Eggs, Butter, Flour, Sugar, Vanilla, and Family

Last night I made one of many batches of sugar cookies. In my family, it's a BIG tradition. It seems that every year about a bazillion or so cookies are baked, iced, and decorated. In fun shapes like santas, bells, Christmas trees, stars, angels, and gingerbread men. (We have a fun game where we decorate some gingerbread men to be anatomically correct :P)

I've been struggling with the Away-From-Home-Christmas blues lately....pretty strongly, in fact, and I needed something to cheer me up and help me feel like I wasn't so incredibly far away from home. I have been sharing my Christmas traditions with my staff and co-workers, in exchange for their Christmas traditions, and I've trying to look at this as an experience of a lifetime....Imagine, spending Christmas 15,000km away from home, in a foreign culture, and amazingly beautiful country. What an adventure. Don't get me wrong....I know I am blessed and I know I am lucky for this opportunity.

But some days... okay, most days over the past week or so... the adventure side of things hasn't really been enough to keep me from being sad about missing my family. So, next up on the agenda was making sugar cookies. What a better way to get into the festive mood?

I'll admit, there were some points during the sugar-cookie-baking process where I nearly teared up, but (surprisingly), I didn't. I started and stopped a few times, making excuses that I didn't have the stuff that I needed, that I was too tired, or that I just didn't feel like it.....

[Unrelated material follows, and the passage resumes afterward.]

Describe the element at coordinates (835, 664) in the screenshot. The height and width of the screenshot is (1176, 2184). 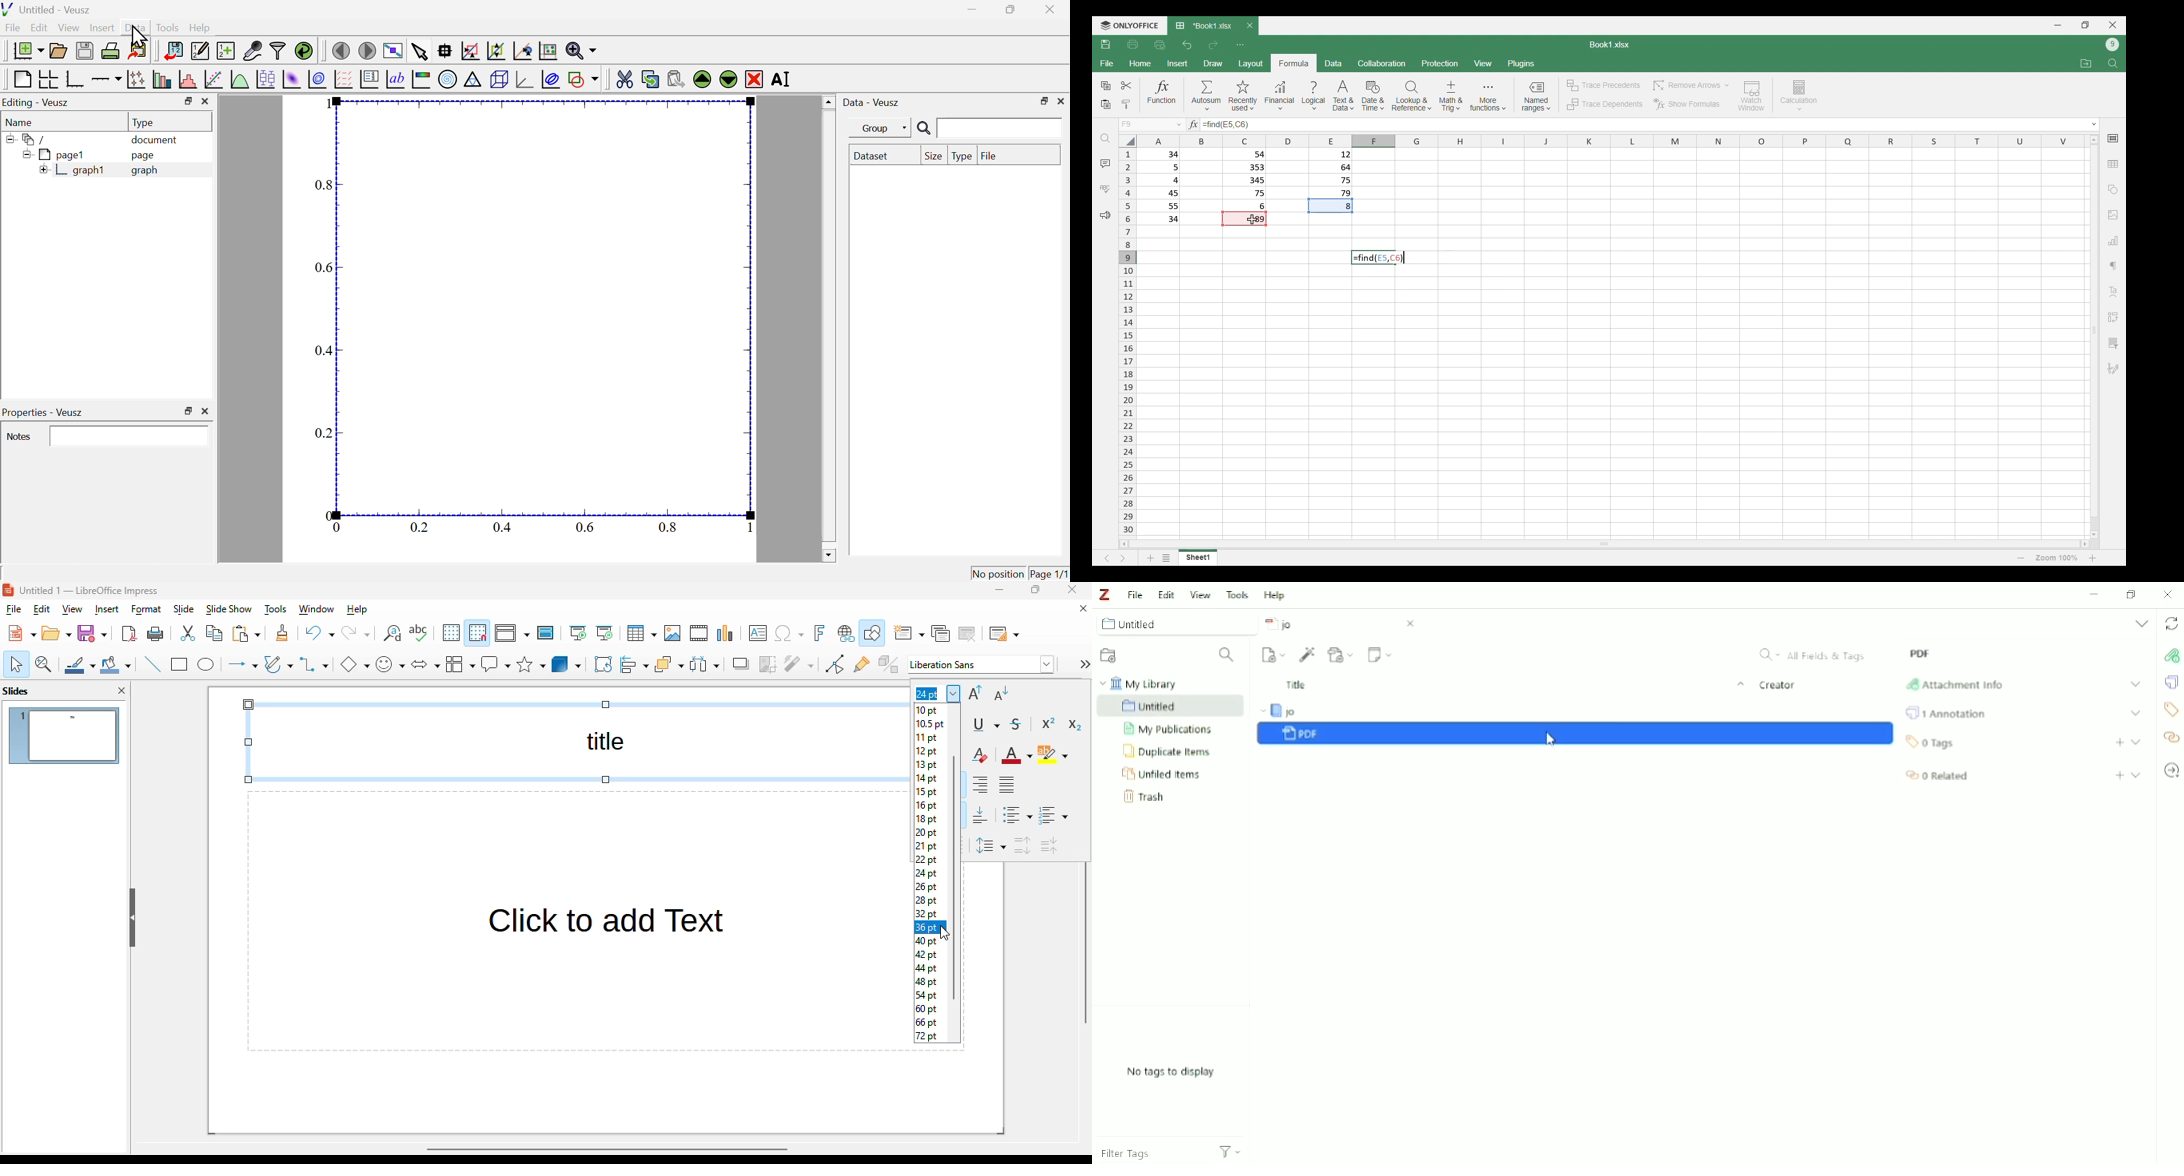
I see `toggle point edit mode` at that location.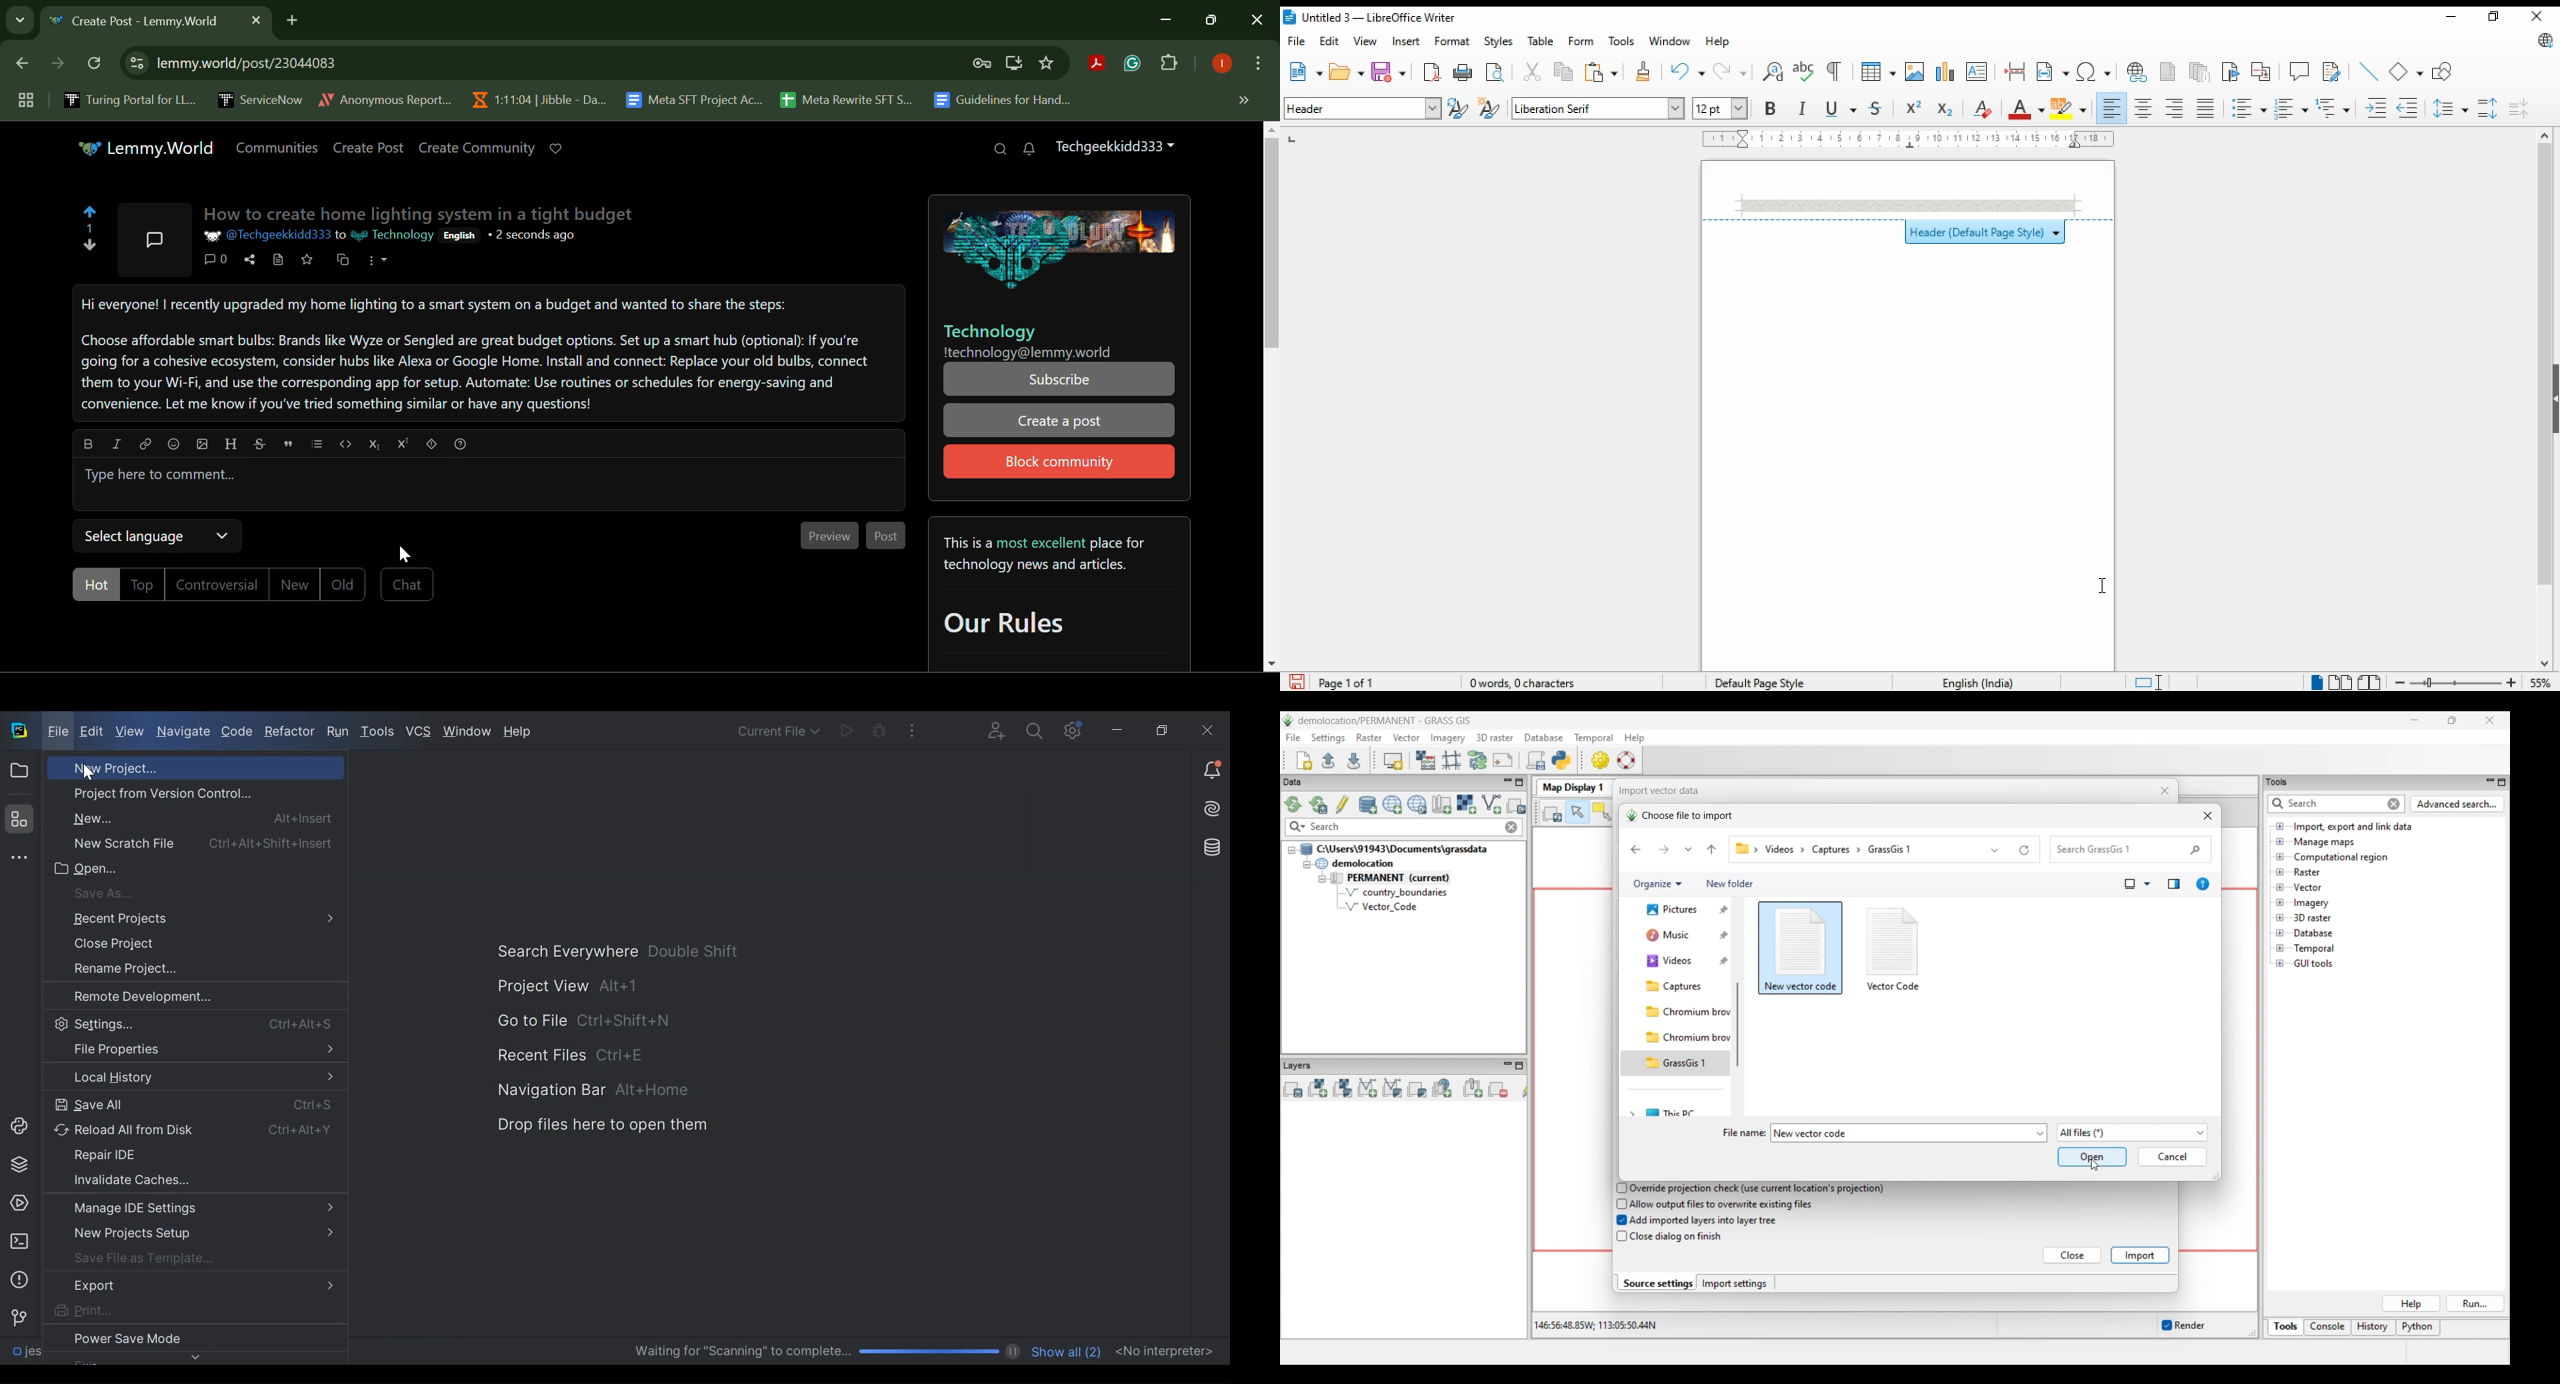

But some how, they got made.

It was very different making sugar cookies without my family (also, I had no measuring cup, an oven with only Chinese instructions/buttons, no cookie cutters, and no cookie sheet!), but they turned out to be a success. They are currently in the freezer waiting to be iced and decorated. I'm going to make a few more batches and then hand them out to some of my Malagasy and Expat friends over the holidays. I'm especially looking forward to giving some out to my Malagasy friends and explaining the history behind them.

So....last night I went to bed smelling like vanilla, butter, and sugar. And I felt pretty proud of myself for trying to do something to get myself out of my Christmas blues.

This morning, I got some truly sad news. Two of my co-workers lost one of their parents over the weekend. This is very tragic news, especially because one of them is from the Philippians and she won't get home for a few days.

I was able to catch my Filipino collegue before she left, I gave her a quick hug and told her how sorry I was for her loss. As I choked back tears, I felt speechless, but somehow I managed to try and stay positive, telling her that she will be with her family very soon, and that I hoped that she was kind to herself and that I would be thinking about her over the holidays. She is in for a very, very rough Christmas. Her mother is passed away, so it just her and her brother. She is a very, very kind person, and I was surprised to realize how much I cared about her and her well being. I guess things like that can sneak up on you.

So while I'm thinking about my holidays and being sad that I'm not with my family, I am at the very least comforted to know, that they are on the other side of the world thinking about me, and that I'll see them in March, and that they are just a phone call or an email away.... and doing just fine.

So this year, even though I'm not celebrating the holidays together, the fact that we'll get to see each other in a few months, is something to be amazingly thankful for.